Buying wool is an adventure, there are so many different breeds to try and all kinds of small farmers across the country raising that special small flock.
So, how do you find them? Where are the places to look to find wool that is produced locally so you can support a small farmer and try out some amazing wool?
I have recently decided to expand my horizons, wool wise and see what other breeds and fleeces I might enjoy playing around with. Which has lead me to searching around online for wool sources, just like you. Here’s what I’ve found.
Is Spinning Your Own Yarn Worth It? goes over the math of spinning vs buying wool yarns.
Search “buy wool from small farmer” for local map
One of the easiest places to find local wool is on your computer or phone! Just search “buy wool from a small farmer” or “raw wool fleece for sale” and see what comes up.
Be sure to put in the reference to wool, not just fleece, since you want wool not made made polyester material for sweatshirts!
While this sounds basic, using a specific reference to wool or sheep saves you a lot of frustration. I have to admit, when I say “fleece” I mean wool, of course. But apparently not most other folks, they mean the fake stuff, so be specific here.
Look for local wool based classes (learn to spin, knit, felt, crochet)
A bit of a sideways approach to finding local wool is to see if anyone in your area is offering classes on learning to do a fiber art. It could be knitting, crochet, weaving, spinning, felting, anything that uses wool.

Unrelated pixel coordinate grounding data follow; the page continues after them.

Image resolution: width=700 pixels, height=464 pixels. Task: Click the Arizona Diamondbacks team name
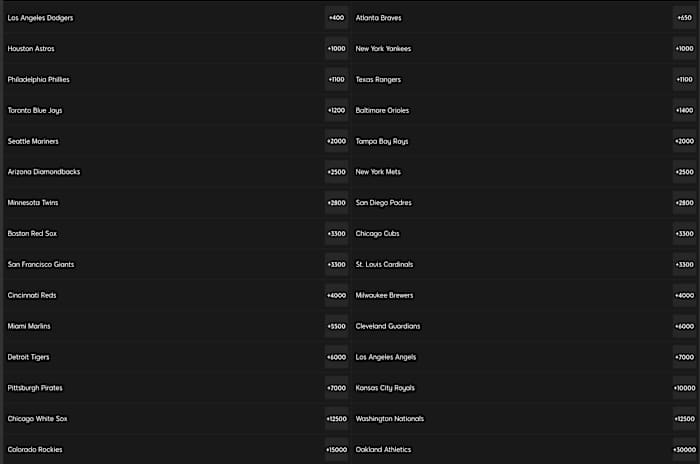pos(44,172)
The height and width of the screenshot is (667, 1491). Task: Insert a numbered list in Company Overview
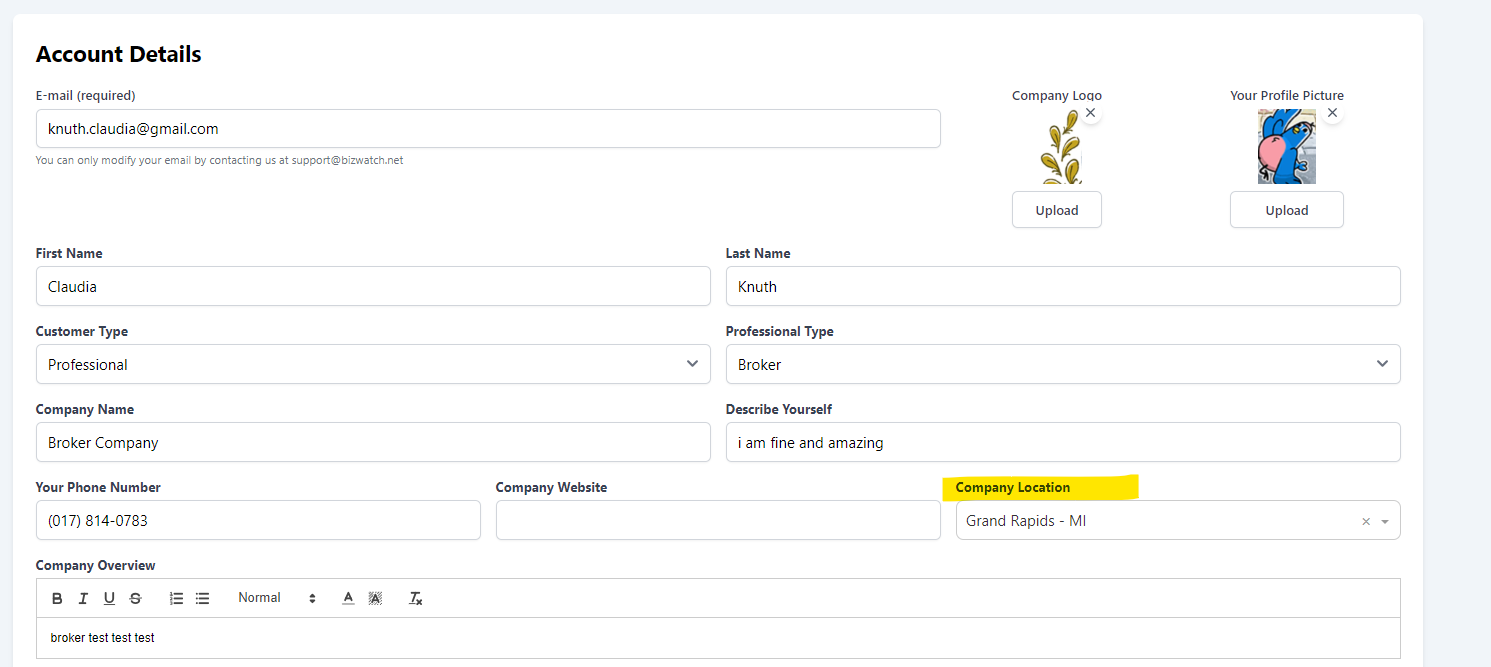coord(176,598)
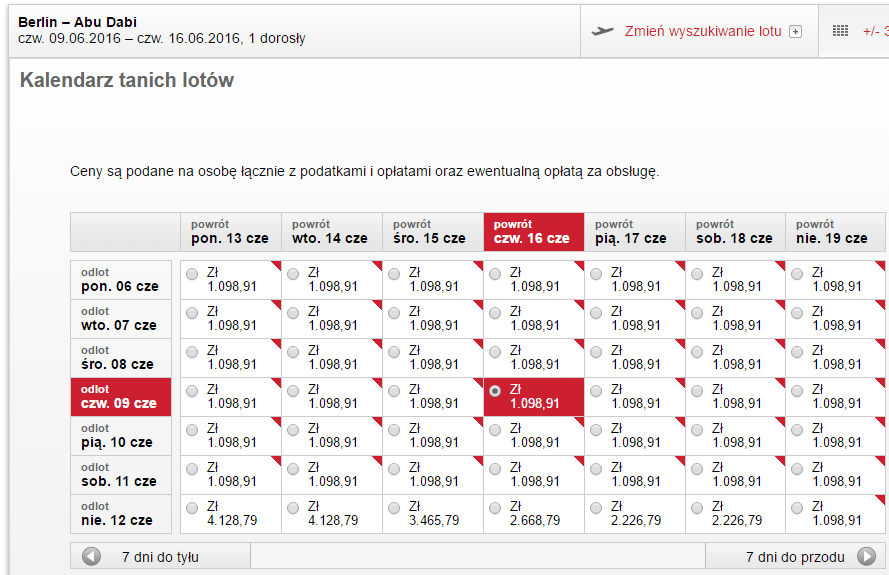The width and height of the screenshot is (889, 575).
Task: Click the airplane icon beside flight search
Action: click(x=602, y=31)

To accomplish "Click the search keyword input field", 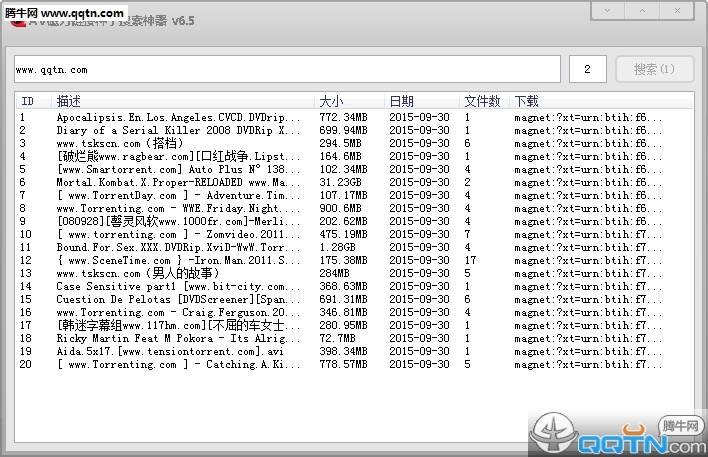I will click(x=286, y=70).
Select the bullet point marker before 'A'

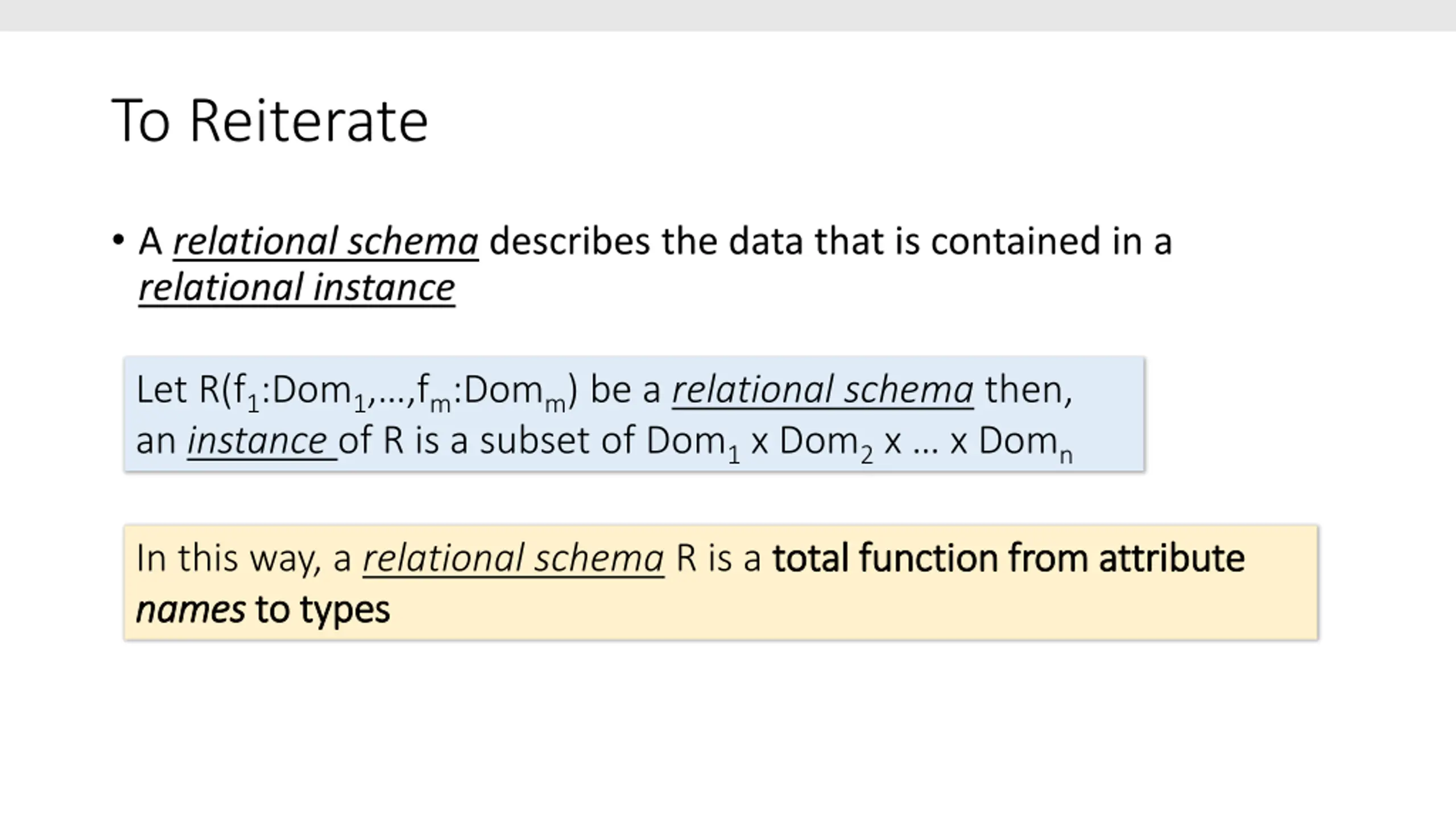point(118,240)
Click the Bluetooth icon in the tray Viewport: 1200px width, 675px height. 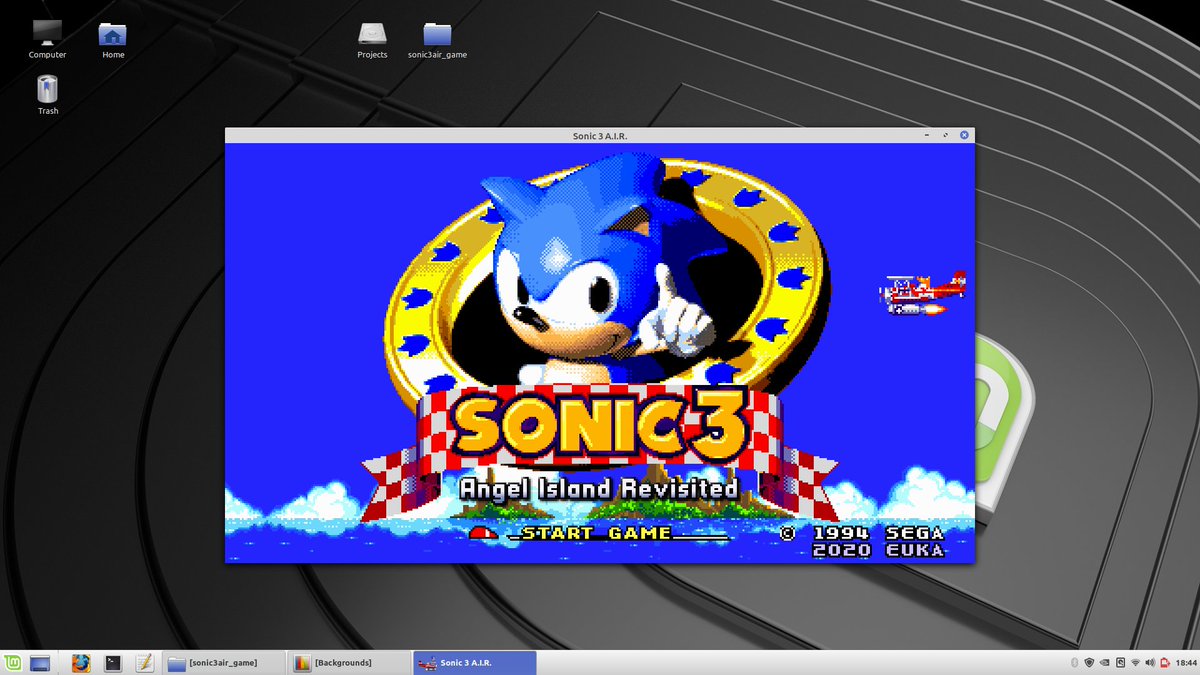1075,662
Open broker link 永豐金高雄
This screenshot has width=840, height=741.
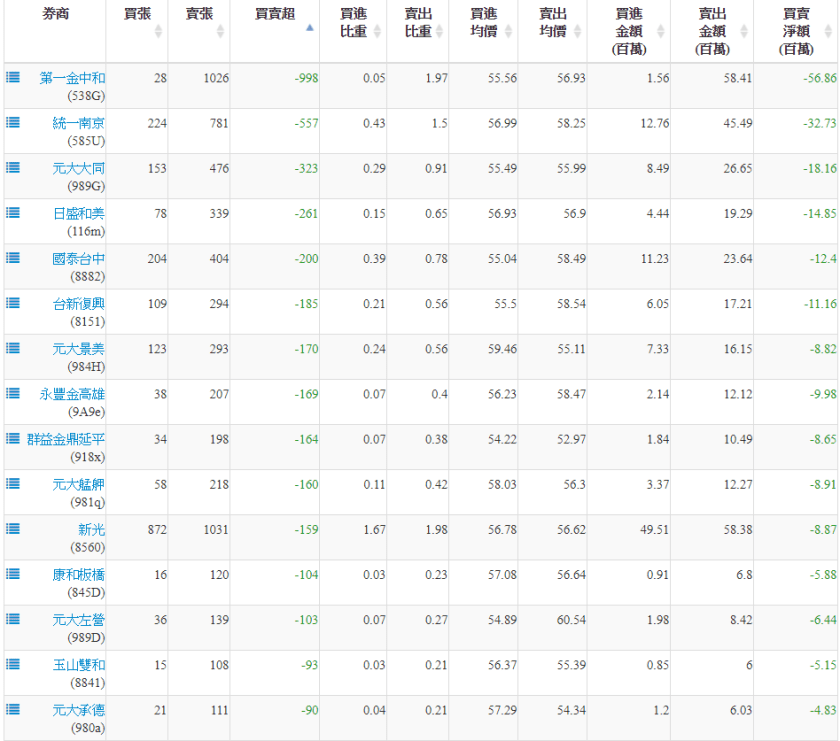click(x=72, y=394)
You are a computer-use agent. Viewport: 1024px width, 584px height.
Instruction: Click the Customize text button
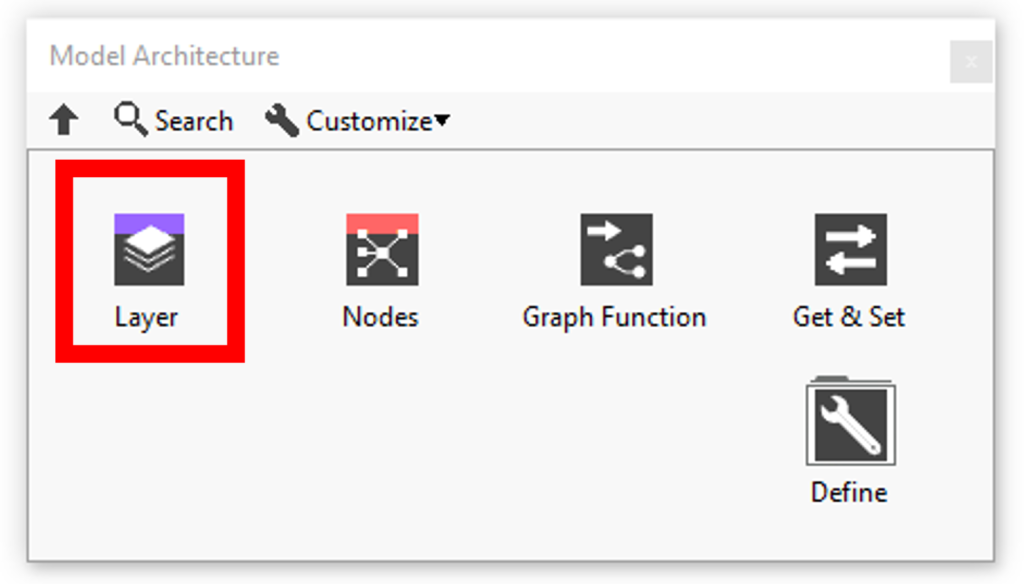click(x=369, y=122)
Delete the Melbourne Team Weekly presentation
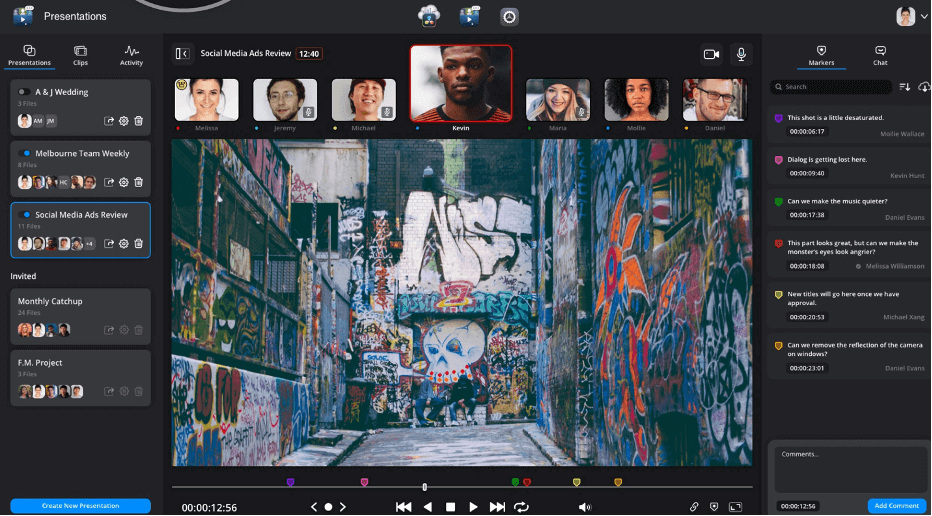This screenshot has height=516, width=932. pyautogui.click(x=139, y=182)
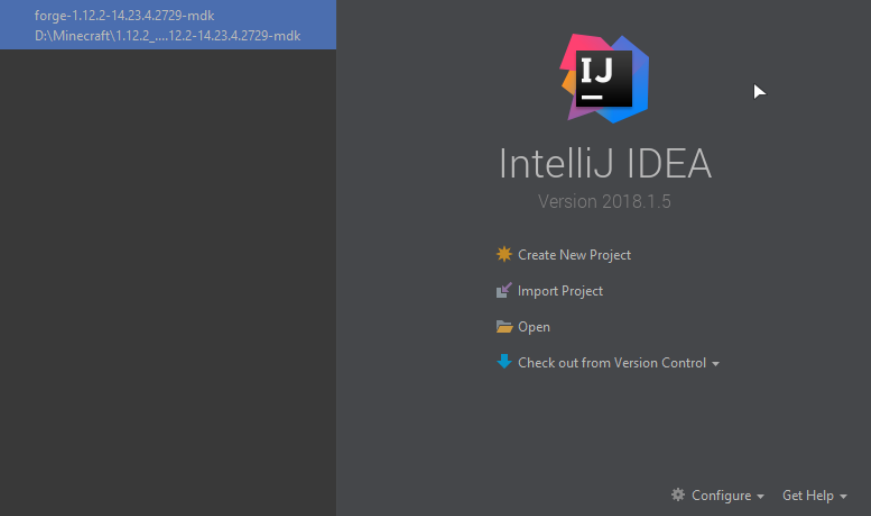Choose the Import Project link
Viewport: 871px width, 516px height.
point(560,291)
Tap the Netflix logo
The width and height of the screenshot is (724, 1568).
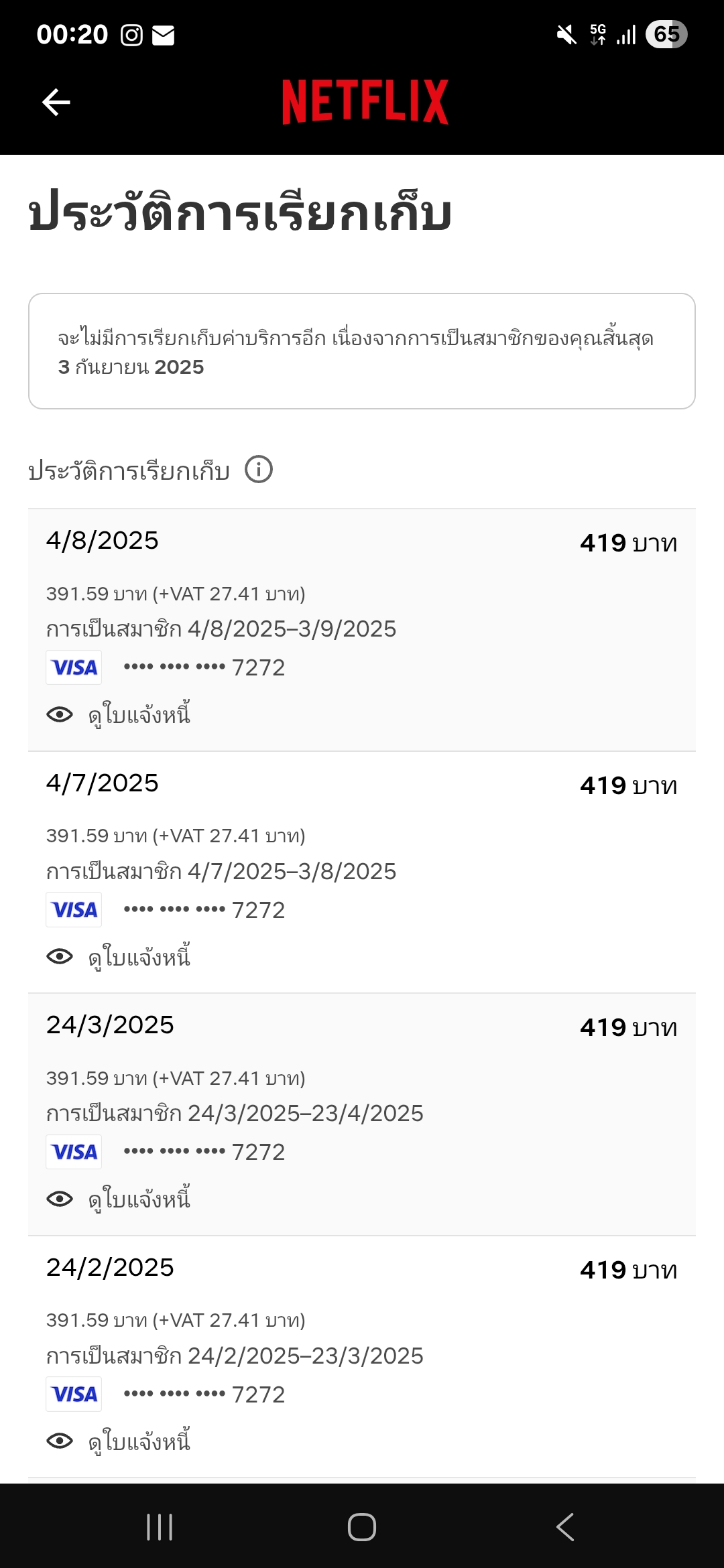365,102
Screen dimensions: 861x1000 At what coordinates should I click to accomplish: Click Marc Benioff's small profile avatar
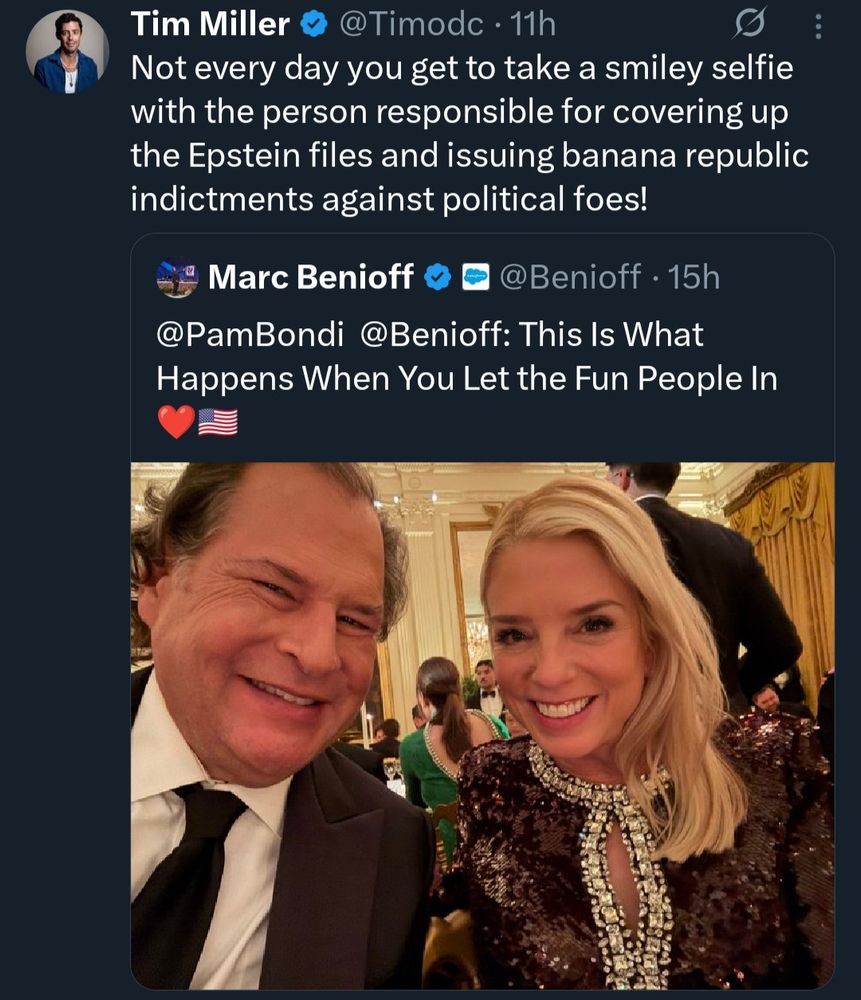(177, 277)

I’m not saying that you need to take the classes, you could, but what you are looking for is someone who is offering classes to promote her own wool shop.
I found a local alpaca farm by looking for the farm and getting nothing, but then happened across classes and thought, that’s interesting, let me see what all types of classes are offered here. That’s when I found the shop pictures.
The reason I’m pointing this out is that it seems like most folks interested in wool crafts are more in the creative side of things, making their own projects and attending fiber shows and festivals. But not so much into getting found online.
This is why you have to poke around a little and see what you can discover by looking for other things than directly looking for the wool to spin, which some of these farmers have, it can just be hard to find it!
Check out vendor lists for fiber festivals
Looking at the vendor lists for fiber festivals is one of my favorite ways to figure out who in your area, or close to your area has wool for sale. All of the vendors will be listed and most have links to a website or at least a Facebook page.
Not all vendors have an online presence, some just have an email, but they usually also have a description in the vendor list of what they carry or plan to bring to the festival so you’ll have an idea of what to ask about in the email.
Email early in the year
I would plan to start searching and inquiring about wool early in the year, maybe even January. Most sheep, at least in the U.S., are not being shorn yet, but if you want on the list to choose fleeces contact the farm before shearing.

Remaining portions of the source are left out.